Ou aux morts. Car dans ces « mains qui brûlent », dans leur « consumation », dans la difficulté à éviter de « confondre cendre et ombre », il y a sans doute autre chose que la figure de ce qui, dans l’écriture, conjoint le « feu vivant de la création » [17] à la souffrance, la folie, la perte. Il y a « ceux à qui on a ôté le droit de vivre ». Tels sont les premiers mots du livre. Et ces mots sont des morts. Une foule de corps partis en fumée dans les crématoires ; une foule de spectres. La main, par l’écriture, prend en charge ce peuple innombrable de fantômes, victimes anonymes de la Shoah, victimes des persécutions antérieures. Dans le geste pour former les mots qui revendiquent « leur droit (…) à une pensée », elle pense elle-même l’inacceptable de leur spoliation ; dans la trace qu’elle laisse sur la page, elle y fait penser.

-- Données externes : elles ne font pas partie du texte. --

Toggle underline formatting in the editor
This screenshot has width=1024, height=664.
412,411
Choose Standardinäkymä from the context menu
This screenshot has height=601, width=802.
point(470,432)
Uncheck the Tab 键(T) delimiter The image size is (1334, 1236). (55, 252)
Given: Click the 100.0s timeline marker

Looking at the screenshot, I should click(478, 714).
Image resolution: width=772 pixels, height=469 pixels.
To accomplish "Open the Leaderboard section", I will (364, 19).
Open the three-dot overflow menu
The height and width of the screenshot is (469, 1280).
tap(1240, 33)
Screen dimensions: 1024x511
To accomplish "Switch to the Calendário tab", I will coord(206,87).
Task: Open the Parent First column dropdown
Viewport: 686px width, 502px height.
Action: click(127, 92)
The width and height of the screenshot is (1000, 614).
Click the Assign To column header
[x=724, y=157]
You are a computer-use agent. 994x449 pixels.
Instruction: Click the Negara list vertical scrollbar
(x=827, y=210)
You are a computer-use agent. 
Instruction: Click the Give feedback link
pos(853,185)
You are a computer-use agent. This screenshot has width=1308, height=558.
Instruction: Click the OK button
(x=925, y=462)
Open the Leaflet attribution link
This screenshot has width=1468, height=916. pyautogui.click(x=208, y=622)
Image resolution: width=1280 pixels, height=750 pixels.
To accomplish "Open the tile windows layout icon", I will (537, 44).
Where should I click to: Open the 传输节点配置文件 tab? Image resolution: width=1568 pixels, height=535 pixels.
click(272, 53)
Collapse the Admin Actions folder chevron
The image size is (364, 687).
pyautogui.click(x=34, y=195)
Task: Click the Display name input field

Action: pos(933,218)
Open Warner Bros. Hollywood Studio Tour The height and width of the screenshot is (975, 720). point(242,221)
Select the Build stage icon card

Ainsi leste-t-elle le livre, ce « lourd fardeau », de tout le poids de la mémoire.

Mais en fait-elle pour autant un monument ? Si oui, c’est un monument en ruines. Le caractère fragmentaire du texte dont les mots, dans leur noirceur dispersée, ne sont au dire de Jabès qu’« ombre et poussière d’ombre », les images de pulvérulence sur lesquelles la treizième section l’interrompt plutôt qu’elle ne le clôt disent assez que le livre se défait autant qu’il se fait. La « main » de l’écrivain n’est pas si différente de celle de Pénélope qui détissait la nuit ce qu’elle avait tissé le jour. Certes, avec son rabat, la couverture imaginée par Raquel, fermant très fortement le livre sur lui-même, pourrait laisser supposer qu’il s’agit d’un objet parfaitement fini. Mais les déchirures du papier teint, l’inachèvement ostensible de ce qui n’est, dans la première intervention du peintre, qu’amorce par les deux lignes au crayon d’un cadre interne où serait mise en abyme la page, comme pour défaire le rectangle de l’intérieur, pour signaler l’existence d’une autre page, ruiniforme, dans la page, s’accordent avec les mots de Jabès afin d’inscrire au sein du livre le travail négatif qui le déconstruit, la violence conjointe de l’Histoire et de l’écriture.